### EXERCISE REQUIREMENTS
Retype, exactly and only, each line from the one containing "You are a computer-use agent. 783x432 pixels." to the end of the records below.

### INFORMATION SHOWN
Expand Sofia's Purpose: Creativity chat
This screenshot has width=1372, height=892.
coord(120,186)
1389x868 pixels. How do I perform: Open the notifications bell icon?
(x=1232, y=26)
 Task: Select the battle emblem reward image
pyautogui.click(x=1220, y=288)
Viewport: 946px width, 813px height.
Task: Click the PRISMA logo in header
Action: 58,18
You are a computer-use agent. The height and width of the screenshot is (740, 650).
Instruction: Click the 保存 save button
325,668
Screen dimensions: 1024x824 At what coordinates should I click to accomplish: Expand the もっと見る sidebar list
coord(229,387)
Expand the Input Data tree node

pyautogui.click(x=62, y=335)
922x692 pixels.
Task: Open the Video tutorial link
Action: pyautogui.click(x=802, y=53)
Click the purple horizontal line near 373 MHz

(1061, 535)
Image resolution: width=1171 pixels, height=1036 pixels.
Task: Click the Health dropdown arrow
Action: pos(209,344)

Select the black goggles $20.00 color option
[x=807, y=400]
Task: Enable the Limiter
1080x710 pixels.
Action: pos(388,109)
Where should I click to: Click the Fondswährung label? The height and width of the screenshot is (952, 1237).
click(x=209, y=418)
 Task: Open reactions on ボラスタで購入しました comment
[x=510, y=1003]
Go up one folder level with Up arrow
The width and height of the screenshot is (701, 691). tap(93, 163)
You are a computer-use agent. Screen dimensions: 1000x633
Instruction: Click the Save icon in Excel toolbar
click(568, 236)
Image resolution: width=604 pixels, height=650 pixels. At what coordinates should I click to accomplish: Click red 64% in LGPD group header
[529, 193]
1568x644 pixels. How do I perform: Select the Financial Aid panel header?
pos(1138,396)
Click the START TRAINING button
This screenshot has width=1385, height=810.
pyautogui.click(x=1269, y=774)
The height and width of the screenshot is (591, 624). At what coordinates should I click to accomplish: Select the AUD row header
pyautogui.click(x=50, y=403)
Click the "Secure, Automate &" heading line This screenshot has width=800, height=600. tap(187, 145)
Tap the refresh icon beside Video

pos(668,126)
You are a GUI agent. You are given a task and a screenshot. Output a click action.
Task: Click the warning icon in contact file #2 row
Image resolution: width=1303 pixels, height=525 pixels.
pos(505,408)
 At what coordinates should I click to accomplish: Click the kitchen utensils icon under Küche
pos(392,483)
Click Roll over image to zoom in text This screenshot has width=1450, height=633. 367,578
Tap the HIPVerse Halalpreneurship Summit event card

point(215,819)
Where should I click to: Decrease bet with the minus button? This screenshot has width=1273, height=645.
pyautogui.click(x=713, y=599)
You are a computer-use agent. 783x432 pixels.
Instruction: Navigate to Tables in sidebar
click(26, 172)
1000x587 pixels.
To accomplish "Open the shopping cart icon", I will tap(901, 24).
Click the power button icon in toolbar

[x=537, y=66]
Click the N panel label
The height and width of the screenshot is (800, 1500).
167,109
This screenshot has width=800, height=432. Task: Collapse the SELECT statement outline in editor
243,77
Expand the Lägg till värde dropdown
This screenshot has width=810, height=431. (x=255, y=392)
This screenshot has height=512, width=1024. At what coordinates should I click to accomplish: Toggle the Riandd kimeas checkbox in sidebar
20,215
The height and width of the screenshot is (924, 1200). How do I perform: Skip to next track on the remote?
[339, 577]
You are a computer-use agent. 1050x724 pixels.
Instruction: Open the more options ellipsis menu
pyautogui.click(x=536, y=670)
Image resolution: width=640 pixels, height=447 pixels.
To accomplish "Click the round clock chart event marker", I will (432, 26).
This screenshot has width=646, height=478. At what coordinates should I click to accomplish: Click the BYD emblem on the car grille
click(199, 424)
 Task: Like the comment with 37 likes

### EXERCISE RESPONSE
You are a computer-use agent. 783x432 pixels.
Instruction: Navigate to Tables in sidebar
click(26, 172)
1000x587 pixels.
To accomplish "Open the shopping cart icon", I will tap(901, 24).
Click the power button icon in toolbar

[x=537, y=66]
Click the N panel label
The height and width of the screenshot is (800, 1500).
167,109
This screenshot has width=800, height=432. Task: Collapse the SELECT statement outline in editor
243,77
Expand the Lägg till värde dropdown
This screenshot has width=810, height=431. (x=255, y=392)
This screenshot has height=512, width=1024. At what coordinates should I click to accomplish: Toggle the Riandd kimeas checkbox in sidebar
20,215
The height and width of the screenshot is (924, 1200). How do I perform: Skip to next track on the remote?
[339, 577]
You are a computer-use agent. 1050x724 pixels.
Instruction: Open the more options ellipsis menu
pyautogui.click(x=536, y=670)
Image resolution: width=640 pixels, height=447 pixels.
To accomplish "Click the round clock chart event marker", I will (432, 26).
This screenshot has width=646, height=478. At what coordinates should I click to accomplish: Click the BYD emblem on the car grille
click(199, 424)
 Task: Like the comment with 37 likes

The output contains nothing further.